International Pynchon Week 2017

La Rochelle, June 5-9, 2017

Texts

Curious Performance of Nescience: The Ear as a Cryptophore in Mason & Dixon
Zofia Kolbuszewska

Scheduled in the Hôtel Fleuriau: Tuesday 6 June, from 09:00 to 09:30

In other words…it is
the ear of the other that signs. The
ear of the other says me to me…
The Ear of the Other

In 'Making the Rounds of History' Elizabeth Jane Wall Hinds proposes that Pynchon introduces Jenkin's ear and other supernatural motifs in order to create border spaces where rational and irrational, natural and supernatural, universes coexist. Yet, Jenkin's ear and the museum that houses it, play also a very important role by presenting in miniature the mechanisms of functioning of the global capitalist world.
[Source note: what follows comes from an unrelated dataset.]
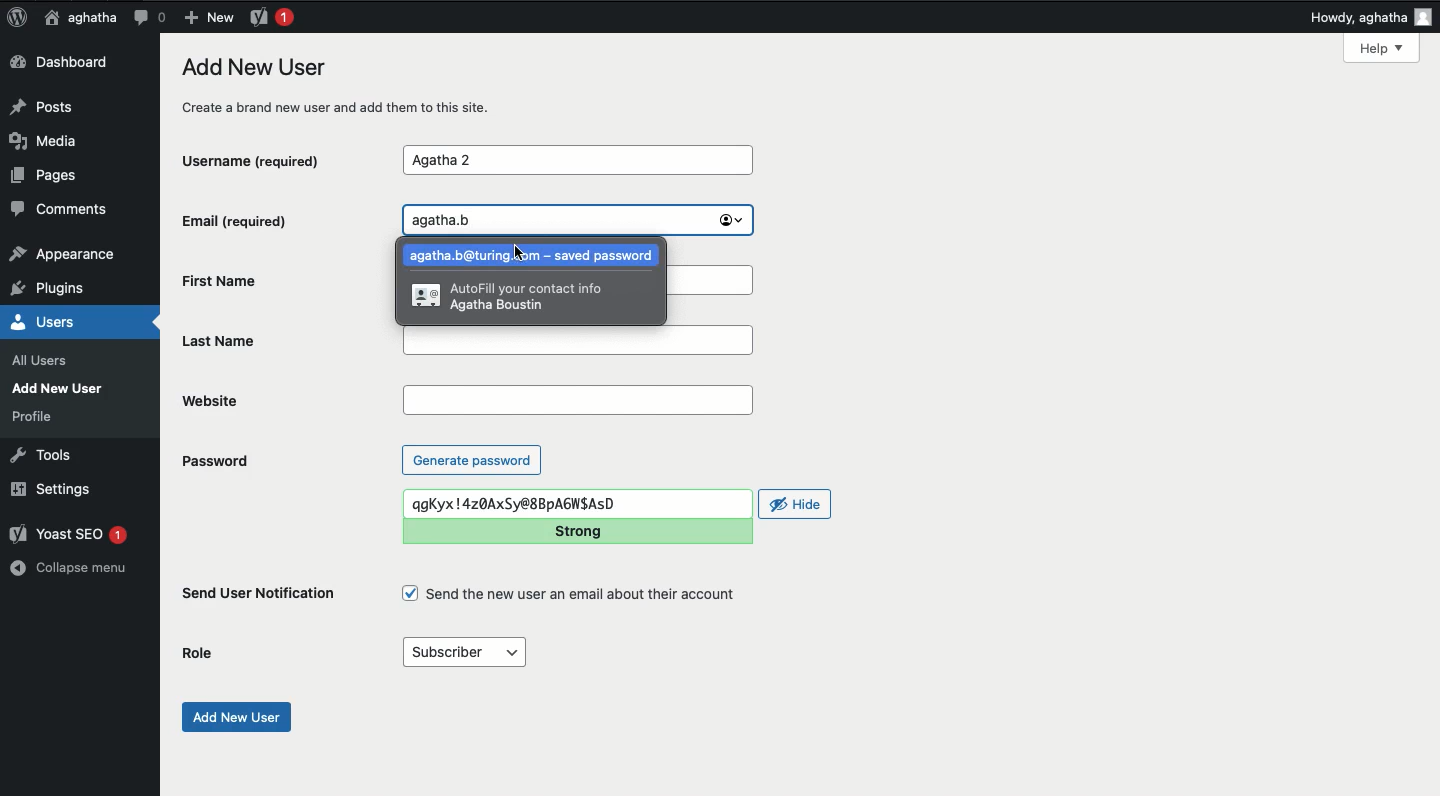  I want to click on Media, so click(50, 141).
Hosting a commercial historical show, an enactment of the Jenkin's Ear War, the Jenkin's Ear Museum presented in the chapter 17 of Thomas Pynchon's Mason & Dixon can be considered a model of the (non)transmission of the secret of modernity's complex of power and knowledge shaped by the circumstances of the colonial expansion in the New World(s). The site of the Museum emerges as a palimpsest conjoining the sacred space of an oracle, a shrine holding relics, the early-modern anatomy theater, a curiosity cabinet, and a baroque whispering gallery, while an object on display, Jenkin's Ear, functions as a cryptophore that carries the secret of the dissociation, dispersion, degeneration, ruin, and death. In addition within the space of the Museum the visual epistemological regime of modernity undergoes defamiliarization by simultaneous separation from and inflection through aurality and embodiment: ';The Walls are markedly higher  in here than he remembers them from the Street,—whose ev'ry audible Nuance now comes clear to him, near and far, all of equal Loudness, from ev'ry part of the Town,—but invisible'(M&D 180). The Museum space constitutes a melancholy heterotopia: ';In its suggestion of Transition between Two Worlds, the space offers an invitation to look into his Soul for a moment, before passing back to the Port-Town he has stopped from…' (180). As a heterotopic space of both excess and lack, a site of both the critique and the celebration of the visual regime of modernity, Jenkin's Ear Museum, as politically compromised as it is, also enables the negotiation of the solidarity of the preterite where the ear functions as a means of alternative communication.